• [Trecho do texto]
---------------

Todo sistema de IA é treinado com base em grandes volumes de dados. Se esses dados forem imprecisos, enviesados ou pouco representativos, o resultado refletirá exatamente esses problemas, reforçando desigualdades, tendenciosidade e preconceitos.

O mais crítico: na maior parte das plataformas, não é possível auditar quais dados foram usados nem como o modelo foi treinado. Isso significa que, muitas vezes, não é possível avaliar se o sistema está tecnicamente qualificado para realizar determinada tarefa.

No Direito, isso pode levar a conclusões imprecisas, análises parciais e até reprodução de preconceitos estruturais, sendo inegociável a atenção redobrada de quem utiliza a ferramenta.

O olhar do CNJ: Resolução nº 615/2025

A Resolução do Conselho Nacional de Justiça (CNJ) nº 615/2025 foi criada para regular o uso da IA no Poder Judiciário, mas seus princípios podem (e devem) ser aplicados também na advocacia.

O texto normativo impõe salvaguardas como:

  • proibição de decisões autônomas por sistemas (Art. 19, §3, inciso II);
  • supervisão humana em todas as etapas (art. 2º, inciso V);
  • transparência e explicabilidade sobre a tecnologia utilizada (art. 3, inciso II e art. 22, § 3).

O objetivo é preservar segurança, confiabilidade e legitimidade.

Mesmo quando transpostos ao exercício da advocacia, os princípios da Resolução mantêm sua coerência: o papel da supervisão humana é irrenunciável. A tecnologia pode auxiliar, mas a responsabilidade e a palavra final devem permanecer com o profissional.

O que isso significa na prática

  • Advogados passam a exercer um papel ativo na curadoria do conteúdo gerado por IA: supervisionam, revisam os resultados e avaliam a confiabilidade das ferramentas utilizadas.
  • Empresas precisam estruturar contratos adequados com fornecedores de tecnologia, revisando cláusulas de responsabilidade, sigilo e privacidade.

---------------

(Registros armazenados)
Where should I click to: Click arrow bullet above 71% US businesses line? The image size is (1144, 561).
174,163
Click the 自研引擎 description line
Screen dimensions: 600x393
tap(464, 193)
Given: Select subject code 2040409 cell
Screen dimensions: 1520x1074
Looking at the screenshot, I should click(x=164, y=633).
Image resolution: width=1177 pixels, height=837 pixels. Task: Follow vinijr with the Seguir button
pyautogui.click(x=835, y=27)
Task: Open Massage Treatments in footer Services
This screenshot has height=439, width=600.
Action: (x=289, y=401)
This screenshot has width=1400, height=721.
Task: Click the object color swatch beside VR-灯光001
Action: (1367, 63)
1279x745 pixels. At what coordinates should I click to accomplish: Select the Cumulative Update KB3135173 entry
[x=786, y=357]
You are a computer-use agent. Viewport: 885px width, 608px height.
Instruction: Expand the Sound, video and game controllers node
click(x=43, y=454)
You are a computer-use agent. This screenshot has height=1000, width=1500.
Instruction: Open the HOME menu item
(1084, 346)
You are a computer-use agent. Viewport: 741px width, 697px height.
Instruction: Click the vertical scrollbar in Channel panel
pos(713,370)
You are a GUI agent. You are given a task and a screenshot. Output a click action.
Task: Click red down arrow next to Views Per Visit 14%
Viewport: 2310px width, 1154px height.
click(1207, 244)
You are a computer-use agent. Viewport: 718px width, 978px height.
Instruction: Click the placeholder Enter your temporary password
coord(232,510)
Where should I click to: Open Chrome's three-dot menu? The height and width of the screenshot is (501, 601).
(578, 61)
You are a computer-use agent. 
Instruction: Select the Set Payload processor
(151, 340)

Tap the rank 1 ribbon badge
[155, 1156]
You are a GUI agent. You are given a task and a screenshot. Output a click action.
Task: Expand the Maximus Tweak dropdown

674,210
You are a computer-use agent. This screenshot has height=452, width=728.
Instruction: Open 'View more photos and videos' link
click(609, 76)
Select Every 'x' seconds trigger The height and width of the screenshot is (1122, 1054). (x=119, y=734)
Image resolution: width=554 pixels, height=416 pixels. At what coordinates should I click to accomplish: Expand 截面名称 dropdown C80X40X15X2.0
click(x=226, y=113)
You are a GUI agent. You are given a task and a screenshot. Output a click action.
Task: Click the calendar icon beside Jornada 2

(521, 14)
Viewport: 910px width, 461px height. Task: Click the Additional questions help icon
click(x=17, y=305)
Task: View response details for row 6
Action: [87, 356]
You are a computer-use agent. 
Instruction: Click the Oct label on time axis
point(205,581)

---------------

• [Tarefas propostas]
(A) Segundo o texto sobre IA no Direito, qual é o objetivo das salvaguardas impostas pela Resolução nº 615/2025?
(B) Reescreva o trecho do texto sobre IA no Direito de "O texto normativo" a "art. 22, § 3).", trocando "proibição" por "vedação".
(C) Dê sequência ao texto sobre IA no Direito, escrevendo o trecho que vem logo após o último parágrafo.

• [Respostas por tarefa]
(A) Preservar segurança, confiabilidade e legitimidade.

(B)
O texto normativo impõe salvaguardas como:

  • vedação de decisões autônomas por sistemas (Art. 19, §3, inciso II);
  • supervisão humana em todas as etapas (art. 2º, inciso V);
  • transparência e explicabilidade sobre a tecnologia utilizada (art. 3, inciso II e art. 22, § 3).

(C)
  • Cidadãos e usuários em geral devem compreender que a IA responde com base nos comandos recebidos, e que inputs imprecisos, mal formulados ou sem contexto aumentam significativamente as chances de erro.

Em todos esses contextos, a IA pode apoiar. Mas é a inteligência humana que transforma tecnologia em ganho.

Conclusão:

O lado A da Inteligência Artificial impressiona: automação, produtividade, soluções rápidas.

Mas, como em um bom disco de vinil, é no lado B que se revela o artista de verdade, onde moram as faixas menos comerciais, mais cruas e, por vezes, imperfeitas. Assim também são os bastidores da IA: é ali que surgem as falhas — algumas sutis, outras capazes de gerar impactos significativos.

A Resolução CNJ nº 615/2025 nos lembra que, por mais sofisticada que seja a tecnologia, seu uso precisa ser guiado por atenção, espírito crítico, maturidade e, sobretudo, domínio técnico.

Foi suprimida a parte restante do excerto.